Description of the task:
Please copy out without any change the lines starting with the one that contains "Open the Accounts icon in activity bar" and running through the one that contains "Viewport: 410px width, 230px".

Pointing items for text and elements
------------------------------------------------------------------------
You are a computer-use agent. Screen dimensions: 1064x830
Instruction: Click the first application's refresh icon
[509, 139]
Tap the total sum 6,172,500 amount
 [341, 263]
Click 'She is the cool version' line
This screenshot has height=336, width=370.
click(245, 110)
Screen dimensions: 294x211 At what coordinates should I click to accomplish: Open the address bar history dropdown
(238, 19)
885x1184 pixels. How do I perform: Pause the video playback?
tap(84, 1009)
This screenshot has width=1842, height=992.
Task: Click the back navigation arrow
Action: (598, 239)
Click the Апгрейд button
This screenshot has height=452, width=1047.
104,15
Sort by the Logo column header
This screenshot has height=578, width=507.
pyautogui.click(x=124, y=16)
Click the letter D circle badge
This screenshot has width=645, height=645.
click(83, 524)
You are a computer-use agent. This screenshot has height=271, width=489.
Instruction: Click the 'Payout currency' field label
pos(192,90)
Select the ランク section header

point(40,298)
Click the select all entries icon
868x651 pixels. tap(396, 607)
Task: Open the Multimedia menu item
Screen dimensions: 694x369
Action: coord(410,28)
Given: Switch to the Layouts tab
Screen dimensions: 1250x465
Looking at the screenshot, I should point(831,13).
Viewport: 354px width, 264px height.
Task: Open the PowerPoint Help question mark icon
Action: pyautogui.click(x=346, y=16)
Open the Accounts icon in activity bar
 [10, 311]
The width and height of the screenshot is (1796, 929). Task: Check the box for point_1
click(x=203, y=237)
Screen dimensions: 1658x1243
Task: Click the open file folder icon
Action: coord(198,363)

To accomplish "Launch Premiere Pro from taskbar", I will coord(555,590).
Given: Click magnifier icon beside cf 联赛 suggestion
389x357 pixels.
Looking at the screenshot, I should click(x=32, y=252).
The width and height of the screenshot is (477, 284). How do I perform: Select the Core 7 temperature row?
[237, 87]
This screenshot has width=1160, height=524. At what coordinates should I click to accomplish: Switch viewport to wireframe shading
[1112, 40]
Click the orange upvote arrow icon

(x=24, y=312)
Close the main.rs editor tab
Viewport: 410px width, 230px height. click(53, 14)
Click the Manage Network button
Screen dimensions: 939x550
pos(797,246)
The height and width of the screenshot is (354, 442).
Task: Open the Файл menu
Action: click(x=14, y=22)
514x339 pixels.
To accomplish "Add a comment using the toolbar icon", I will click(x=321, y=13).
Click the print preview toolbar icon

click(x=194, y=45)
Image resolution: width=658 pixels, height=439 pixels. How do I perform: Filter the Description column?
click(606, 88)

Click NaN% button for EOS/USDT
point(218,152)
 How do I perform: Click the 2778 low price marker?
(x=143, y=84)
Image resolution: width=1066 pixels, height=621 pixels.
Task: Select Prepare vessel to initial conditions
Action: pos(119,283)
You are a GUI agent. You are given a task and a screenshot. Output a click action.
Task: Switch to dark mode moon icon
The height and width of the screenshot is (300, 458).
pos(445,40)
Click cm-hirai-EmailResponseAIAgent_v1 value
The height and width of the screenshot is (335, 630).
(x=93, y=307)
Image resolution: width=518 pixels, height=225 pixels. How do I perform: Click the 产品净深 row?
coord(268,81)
------------------------------------------------------------------------
The solution:
Open the Accounts icon in activity bar
 [10, 311]
The width and height of the screenshot is (1796, 929). Task: Check the box for point_1
click(x=203, y=237)
Screen dimensions: 1658x1243
Task: Click the open file folder icon
Action: coord(198,363)

To accomplish "Launch Premiere Pro from taskbar", I will coord(555,590).
Given: Click magnifier icon beside cf 联赛 suggestion
389x357 pixels.
Looking at the screenshot, I should click(x=32, y=252).
The width and height of the screenshot is (477, 284). How do I perform: Select the Core 7 temperature row?
[237, 87]
This screenshot has width=1160, height=524. At what coordinates should I click to accomplish: Switch viewport to wireframe shading
[1112, 40]
Click the orange upvote arrow icon

(x=24, y=312)
Close the main.rs editor tab
Viewport: 410px width, 230px height. click(53, 14)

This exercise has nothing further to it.